En cierta forma, una definición progresiva del espíritu debería estar ligada a la evolución sistémica general, que implica el paso de la “extrema pluralidad” de un universo de partículas constitutivas, a la unidad de un cosmos integrado a través de las relaciones heterárquicas establecidas horizontal y verticalmente.

La teoría de los sistemas complejos, hoy en auge cada vez mayor, se ha enfrentado, durante décadas, a un considerable rechazo por parte del main stream académico. Toda concepción organicista era sospechosa de no ser científica, lo que demuestra hasta qué punto es cierto que el pensamiento científico se identificaba con el reduccionismo.

Pero las cosas han cambiado mucho. A mi modo de ver a partir primero de los descubrimientos y teorizaciones de Prigogine y luego del impulso que centros de investigación como el Instituto de Santa Fé, de Nuevo México, le dieron a las hoy llamadas ciencias de la complejidad, justamente en el momento en que la Red, Internet, se gesta como el sistema complejo de creación humana más sofisticado y desde donde, a partir de la comprensión de su dinámica basada en la emergencia de la inteligencia colectiva, queda planteada la utilidad del pensamiento sistémico-organicista. El neo-organicismo, ahora denominado enfoque sistémico o de la complejidad, gana cada vez más cuerpo.

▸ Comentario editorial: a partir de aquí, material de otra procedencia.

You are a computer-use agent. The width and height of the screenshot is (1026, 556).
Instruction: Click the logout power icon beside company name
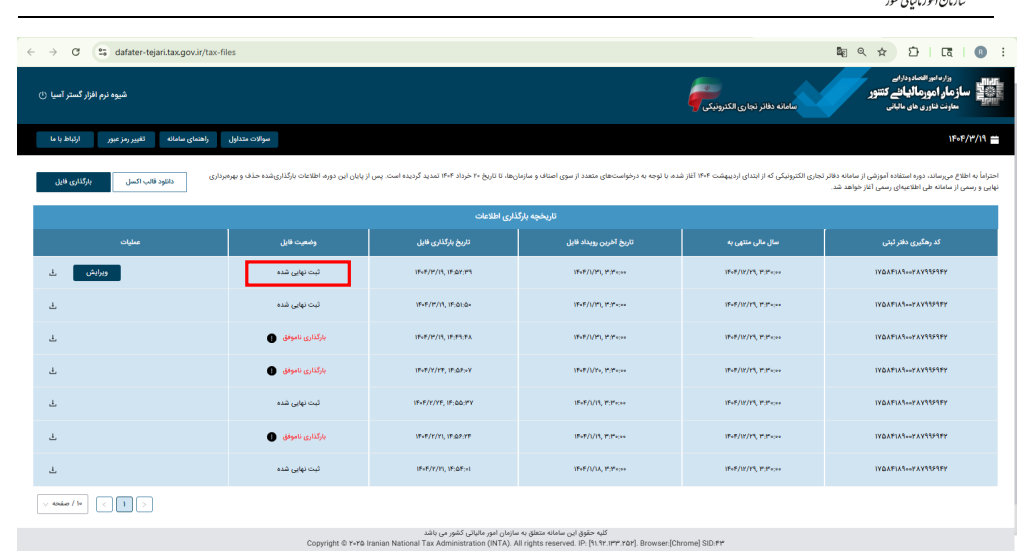[43, 96]
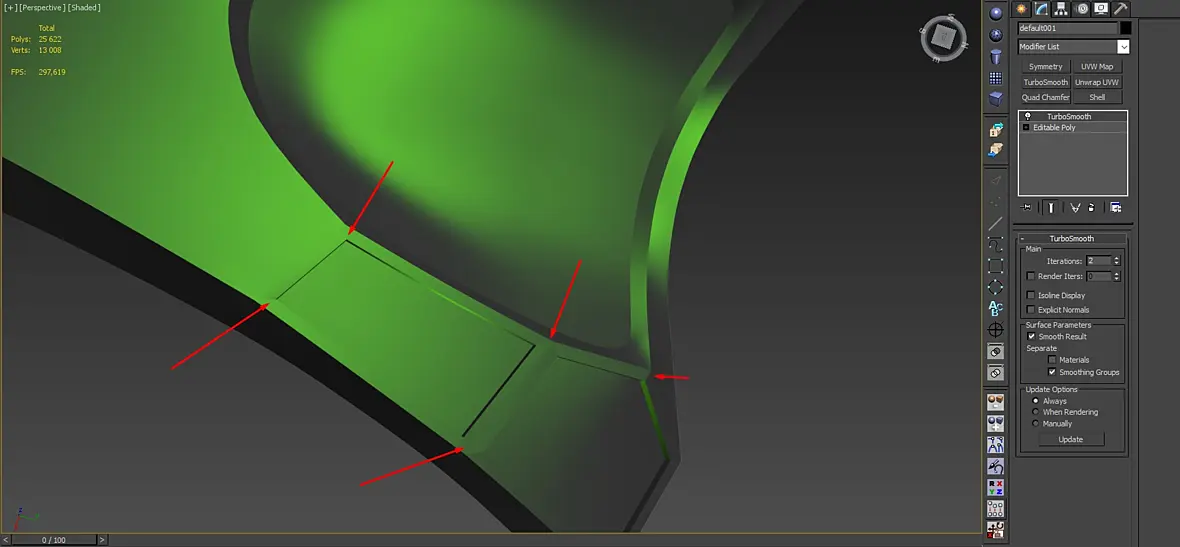Open the Hierarchy panel tab

click(x=1062, y=9)
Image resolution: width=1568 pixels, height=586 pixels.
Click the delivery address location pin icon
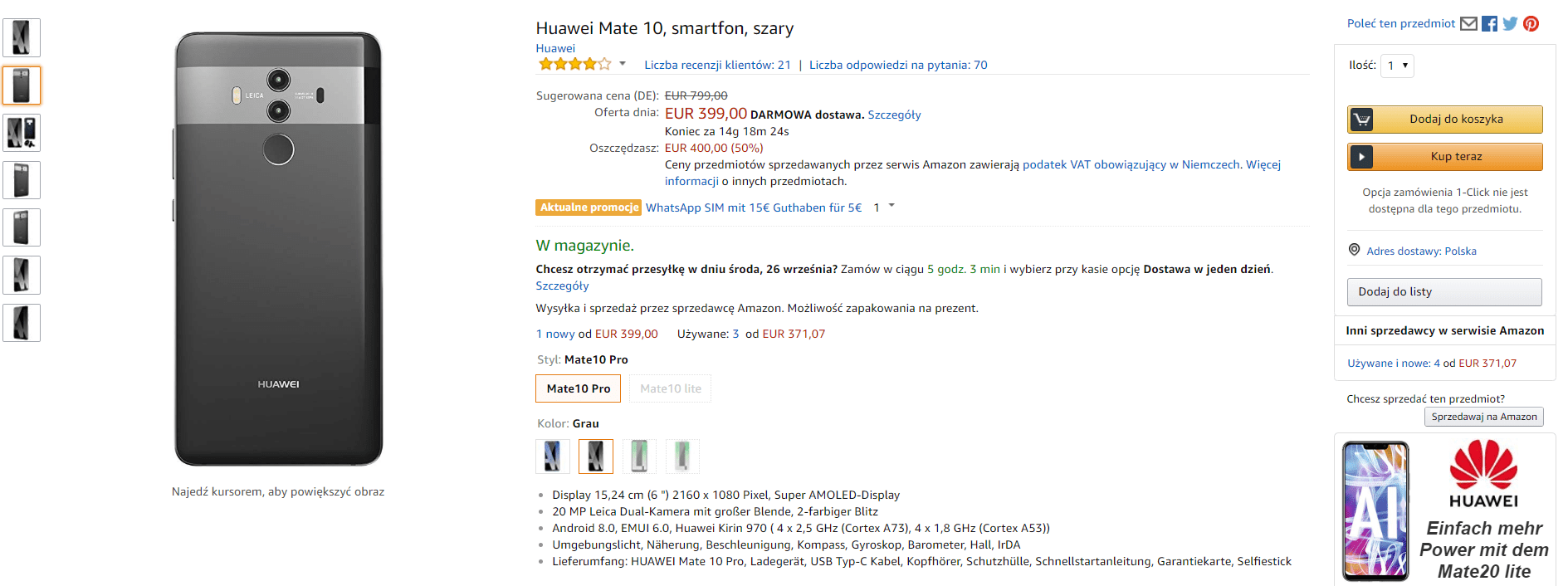click(x=1354, y=250)
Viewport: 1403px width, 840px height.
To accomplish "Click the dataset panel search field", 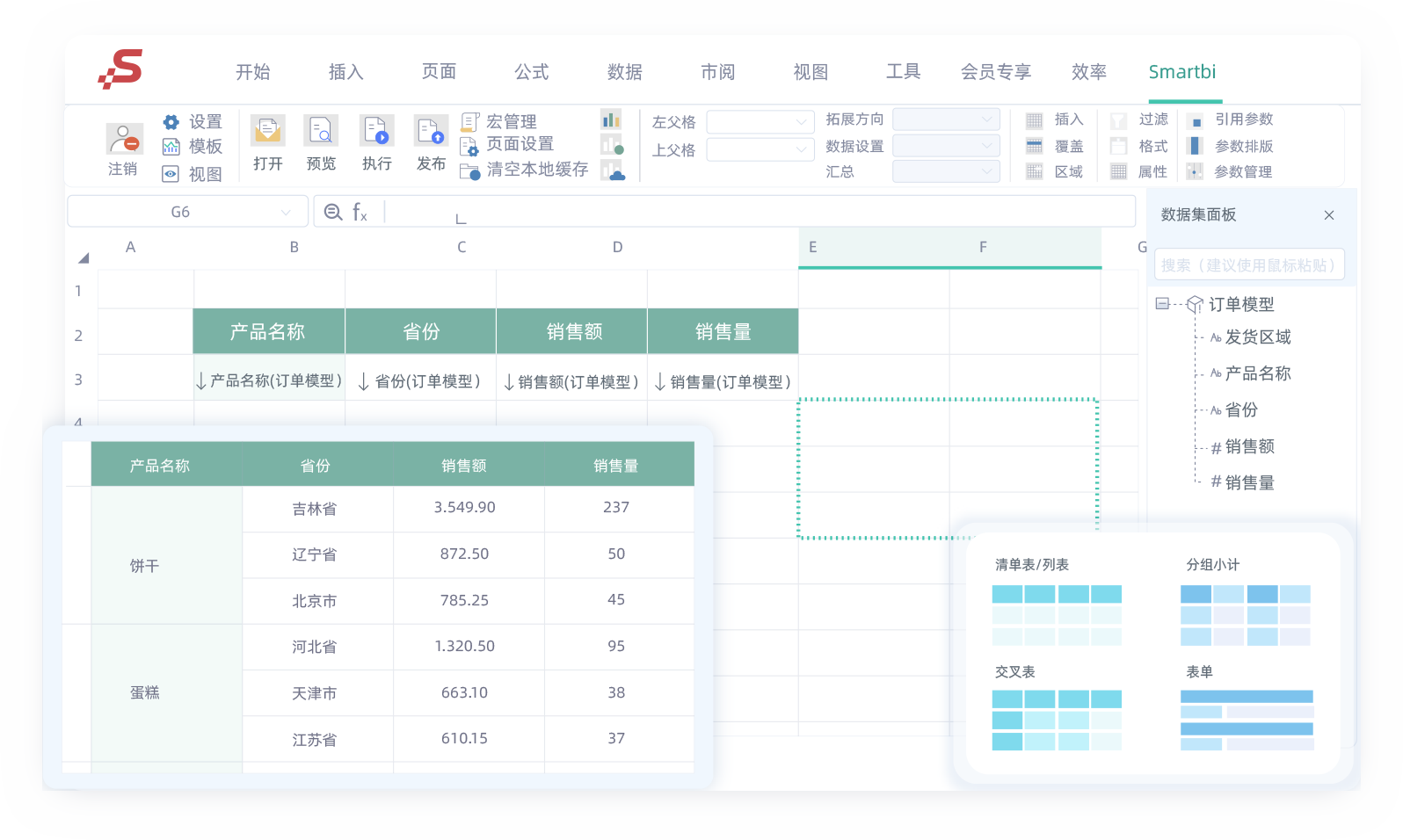I will pyautogui.click(x=1248, y=265).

Las actuales ciencias de la Tierra, encumbrando a la cada vez más prestigiosa teoría geobiológica de Gaia como forma de comprensión de problemas globales como el cambio climático, la sistémica organicista de las ciencias cognitivas y neurociencias, la economía de la globalización tan acosada por los efectos mariposa, la conectividad de las redes de comunicación de la sociedad del conocimiento, como comenté, la ciencias de la vida y la biología evolutiva que cada vez más trasciende el análisis del individuo para enfocarse en el colectivo de la población, la bio-informática y la genómica, los fenómenos de no-localidad a nivel cuántico, etc. Todas estás teorías plantean un salto de nivel epistémico respecto del enfoque reduccionista. Tanto es así que, hace poco, un científico cuyo nombre no recuerdo en este momento respondió a la pregunta que públicamente se le formuló, de ¿qué es, en realidad, el universo?, con estas palabras: “Un gran proceso de autoorganización”.

Estoy convencido de que las consecuencias filosóficas de la asimilación de la teoría de los sistemas complejos y los enfoques sistémicos en general serán cada vez más significativas. La principal, a mi entender, es la transformación en tendencia objetiva de lo que antes no era más que una intuición romántica y mística. Se trata de la ciencia posnormal a la que Silvio Funtowicz y Jerome Ravetz aluden.

Con todo, el mecanicismo no debería desaparecer, sino que se resitúa como un punto de vista válido en ámbitos limitados y desde determinadas perspectivas, de la misma manera que la física newtoniana es una primer aproximación válida a los problemas de escala mesoscópica. Y lo mismo sucede con el reduccionismo, valioso, por lo demás, instrumentalmente.

A nadie podrá escapar la convergencia de formas de lo espiritual, y de éstas con el trasfondo de la búsqueda científica, que es susceptible de promover la toma en consideración de estos puntos de vista. Pienso que en nuestro mundo está, hoy por hoy, demasiado presente el principio de discordia y separación como para prescindir de algo capaz de crear conexiones y vínculos.